- **About this task**
The response should hold each line from the entries below where "Given" is found.

[The input — start]

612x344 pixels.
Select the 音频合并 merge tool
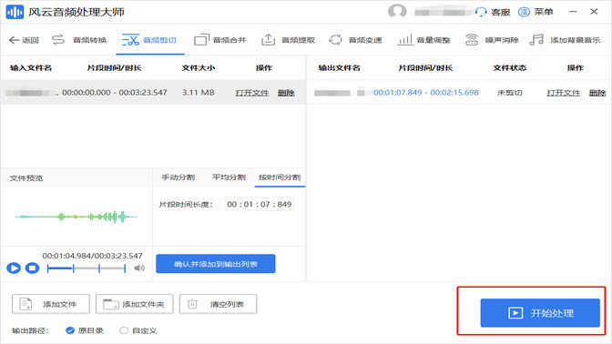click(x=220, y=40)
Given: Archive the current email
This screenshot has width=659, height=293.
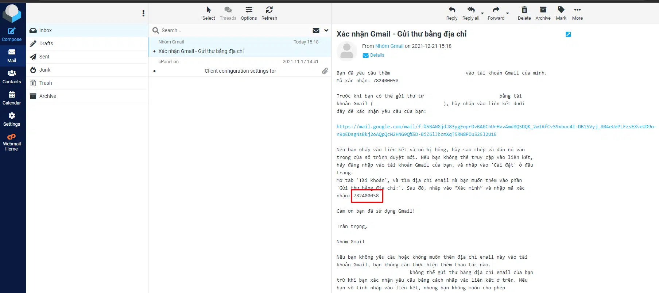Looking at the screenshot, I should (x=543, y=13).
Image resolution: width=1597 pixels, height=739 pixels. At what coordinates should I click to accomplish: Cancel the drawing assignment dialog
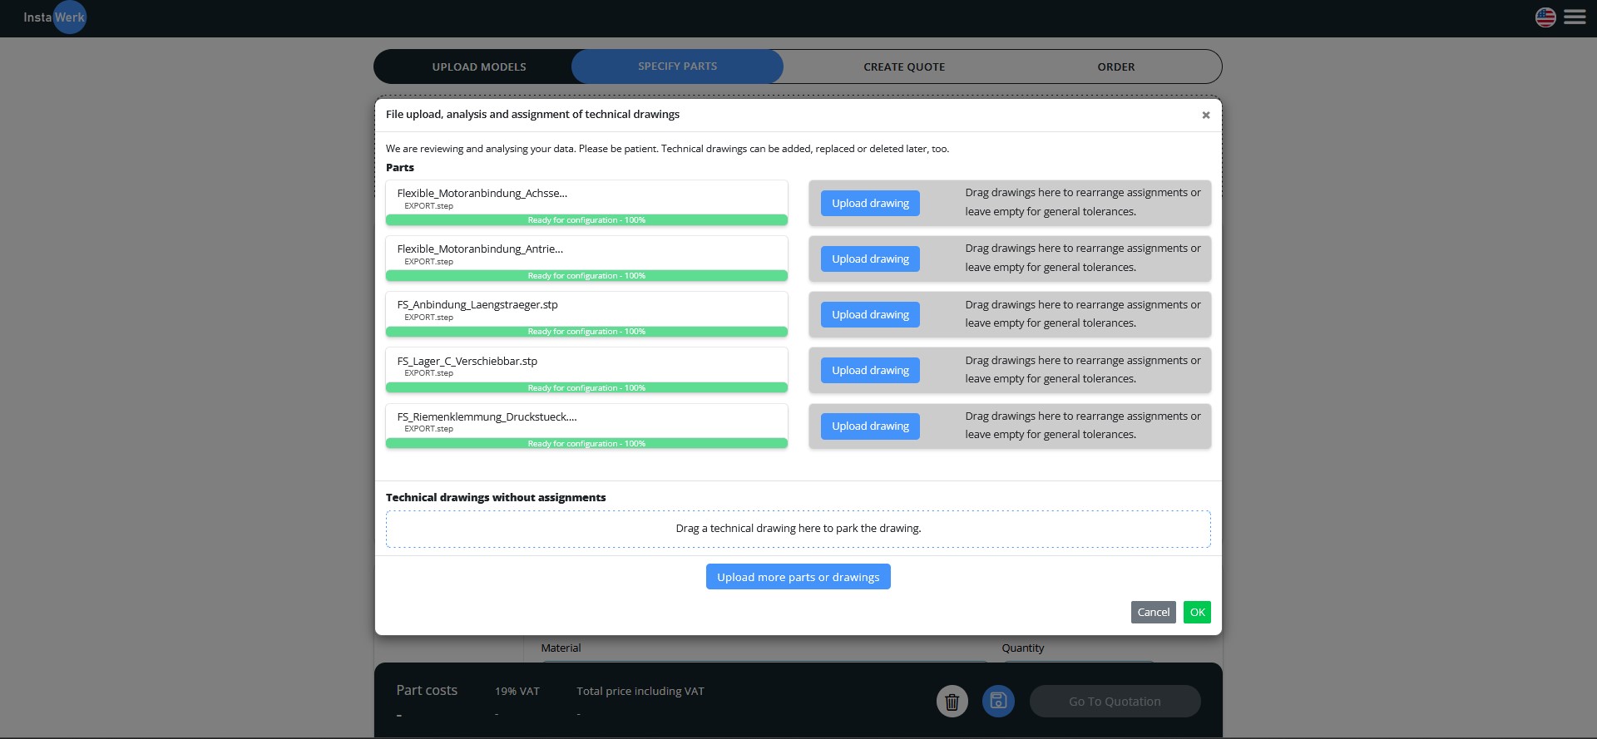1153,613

[The input — finish]
[The input — start]

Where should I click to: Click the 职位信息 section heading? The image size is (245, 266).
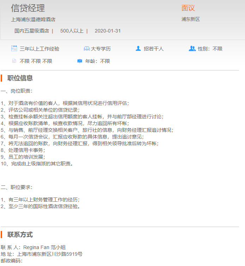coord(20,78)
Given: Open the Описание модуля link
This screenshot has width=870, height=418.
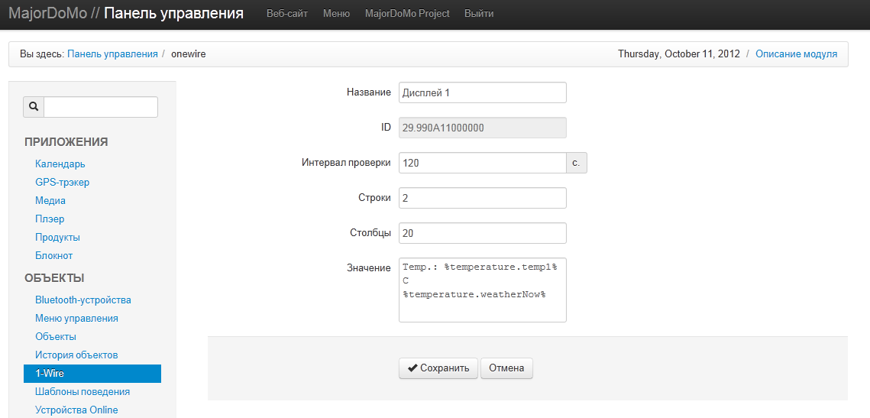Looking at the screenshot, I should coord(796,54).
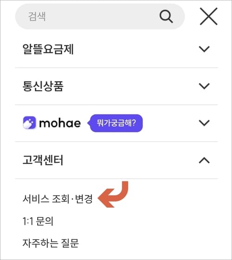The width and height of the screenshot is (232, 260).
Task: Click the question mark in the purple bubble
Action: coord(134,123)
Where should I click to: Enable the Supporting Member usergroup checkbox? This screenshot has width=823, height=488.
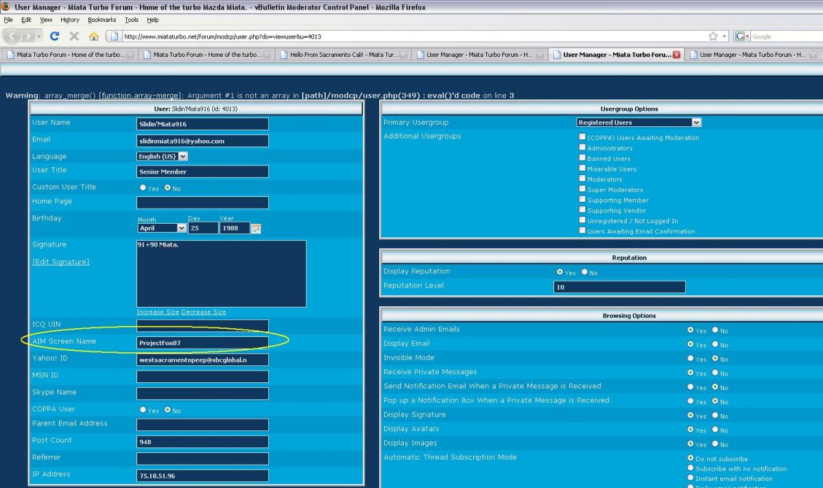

[The input — finish]
[The input — start]

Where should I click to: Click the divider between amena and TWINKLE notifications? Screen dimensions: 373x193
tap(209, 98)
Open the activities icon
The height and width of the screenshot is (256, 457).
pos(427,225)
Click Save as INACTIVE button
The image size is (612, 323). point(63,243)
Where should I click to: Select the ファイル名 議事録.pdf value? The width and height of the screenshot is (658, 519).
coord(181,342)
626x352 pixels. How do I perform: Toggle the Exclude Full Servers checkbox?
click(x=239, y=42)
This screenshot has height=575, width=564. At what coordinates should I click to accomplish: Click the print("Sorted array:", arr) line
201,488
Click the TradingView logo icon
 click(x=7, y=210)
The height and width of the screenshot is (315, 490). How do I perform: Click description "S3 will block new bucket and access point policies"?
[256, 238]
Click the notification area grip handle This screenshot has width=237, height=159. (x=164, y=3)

[The input — finish]

- **Written answer**
Given: Archive the current email
Given: Open the Описание модуля link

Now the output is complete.